Question

How do you use the definition of a derivative to show that if $f\left( x \right)=\dfrac{1}{x}$ then $f'\left( x \right)=-\dfrac{1}{{{x}^{2}}}$ ?

Answer 1

start the solution with $\dfrac{f\left( x+h \right)-f\left( x \right)}{h}$ part of the definition of derivative without considering the $\displaystyle \lim_{h \to 0}$ . Then find f(x+h) from f(x) given in the question. Put the values of f(x+h) and f(x) in the definition and simplify it. Once it is simplified then proceed with the $f'\left( x \right)$ part and put the value of h=0 when required.

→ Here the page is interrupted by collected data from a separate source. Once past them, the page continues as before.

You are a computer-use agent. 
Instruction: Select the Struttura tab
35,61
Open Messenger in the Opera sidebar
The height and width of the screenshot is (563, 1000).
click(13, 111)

Complete step by step answer:
Definition of derivative: We know the derivative of $f\left( x \right)$ is the function $f'\left( x \right)$ and is defined as $f'\left( x \right)=\displaystyle \lim_{h \to 0}\dfrac{f\left( x+h \right)-f\left( x \right)}{h}$
For the proof given in the question, let’s begin with the $\dfrac{f\left( x+h \right)-f\left( x \right)}{h}$ part first.
We have $f\left( x \right)=\dfrac{1}{x}$
Then $f\left( x+h \right)=\dfrac{1}{x+h}$
So,
$\begin{aligned} & \dfrac{f\left( x+h \right)-f\left( x \right)}{h} \\\ & =\dfrac{\left( \dfrac{1}{x+h}-\dfrac{1}{x} \right)}{h} \\\ \end{aligned}$
Taking L.C.M. of the numerator, we get
$\begin{aligned} & \text{=}\dfrac{\left( \dfrac{1\cdot x-1.\left( x+h \right)}{x\left( x+h \right)} \right)}{h} \\\ & \text{=}\dfrac{\left( \dfrac{x-x-h}{x\left( x+h \right)} \right)}{h} \\\ & \text{=}\dfrac{\left( \dfrac{-h}{x\left( x+h \right)} \right)}{h} \\\ & \text{=}\dfrac{-h}{x\left( x+h \right)}\times \dfrac{1}{h} \\\ \end{aligned}$
After ‘h’ got cancel out from numerator and denominator, we get
$\text{=}-\dfrac{1}{x\left( x+h \right)}$
Now, Let’s come back to $f'\left( x \right)$ part.
$f'\left( x \right)=\displaystyle \lim_{h \to 0}\dfrac{f\left( x+h \right)-f\left( x \right)}{h}$
Since we got $\dfrac{f\left( x+h \right)-f\left( x \right)}{h}\text{=}-\dfrac{1}{x\left( x+h \right)}$
So by replacing the value of $\dfrac{f\left( x+h \right)-f\left( x \right)}{h}$ above, we get
$f'\left( x \right)\text{=}\displaystyle \lim_{h \to 0}-\dfrac{1}{x\left( x+h \right)}$
Here we can replace the value of h=0 as ‘h’ tends to 0
$\begin{aligned} & \Rightarrow f'\left( x \right)\text{=}-\dfrac{1}{x\left( x+0 \right)} \\\ & \Rightarrow f'\left( x \right)\text{=}-\dfrac{1}{x\cdot x} \\\ & \Rightarrow f'\left( x \right)\text{=}-\dfrac{1}{{{x}^{2}}} \\\ \end{aligned}$
Hence Proved.

Note:
The solution should start with $\dfrac{f\left( x+h \right)-f\left( x \right)}{h}$ part and not with $f'\left( x \right)$ part because if we start with the $f'\left( x \right)$ part there is a ‘h’ in denominator and since $h \to 0$ , $f'\left( x \right)$ will be infinity. Hence we will not get any solutions. So it’s advised to proceed with the $\dfrac{f\left( x+h \right)-f\left( x \right)}{h}$ part first. Else we may proceed directly with the $f'\left( x \right)$ part by not putting the value of ‘h’ till the $\dfrac{f\left( x+h \right)-f\left( x \right)}{h}$ part not get simplified. The ideal way is to solve by taking parts to avoid confusion.